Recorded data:
• • • • • • •

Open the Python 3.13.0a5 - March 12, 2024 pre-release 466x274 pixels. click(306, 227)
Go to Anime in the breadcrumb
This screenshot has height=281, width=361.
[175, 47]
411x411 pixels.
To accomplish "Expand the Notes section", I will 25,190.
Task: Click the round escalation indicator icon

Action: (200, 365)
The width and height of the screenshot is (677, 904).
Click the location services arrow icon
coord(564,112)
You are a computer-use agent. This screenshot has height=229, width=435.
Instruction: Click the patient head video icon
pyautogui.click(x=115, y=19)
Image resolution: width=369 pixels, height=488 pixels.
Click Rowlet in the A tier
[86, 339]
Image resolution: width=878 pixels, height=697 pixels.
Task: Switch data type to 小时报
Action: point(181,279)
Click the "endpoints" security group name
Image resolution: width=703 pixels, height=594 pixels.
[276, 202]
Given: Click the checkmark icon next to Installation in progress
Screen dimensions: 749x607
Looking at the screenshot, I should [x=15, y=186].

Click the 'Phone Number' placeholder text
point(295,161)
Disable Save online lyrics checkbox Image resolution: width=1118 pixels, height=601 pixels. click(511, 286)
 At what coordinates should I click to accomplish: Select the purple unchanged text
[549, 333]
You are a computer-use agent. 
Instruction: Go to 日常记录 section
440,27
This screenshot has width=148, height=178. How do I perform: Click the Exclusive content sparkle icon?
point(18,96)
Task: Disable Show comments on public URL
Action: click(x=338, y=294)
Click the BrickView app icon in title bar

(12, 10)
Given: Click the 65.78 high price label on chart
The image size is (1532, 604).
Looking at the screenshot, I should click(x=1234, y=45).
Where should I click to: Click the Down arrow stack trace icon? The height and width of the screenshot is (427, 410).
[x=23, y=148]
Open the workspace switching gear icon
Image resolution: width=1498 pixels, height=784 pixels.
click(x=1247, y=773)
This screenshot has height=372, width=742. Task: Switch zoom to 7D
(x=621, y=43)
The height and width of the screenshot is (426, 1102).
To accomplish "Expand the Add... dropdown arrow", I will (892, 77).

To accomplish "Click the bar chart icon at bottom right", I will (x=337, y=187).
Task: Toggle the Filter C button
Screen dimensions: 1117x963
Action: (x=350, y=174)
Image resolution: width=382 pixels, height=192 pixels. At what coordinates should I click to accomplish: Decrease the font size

• • • • • • •

YOUR GOAL | Look over the records above, and wherever a line contains the string "chart", copy that line.

EXERCISE SOLUTION |
Given: Click the 65.78 high price label on chart
To accomplish "Click the bar chart icon at bottom right", I will (x=337, y=187).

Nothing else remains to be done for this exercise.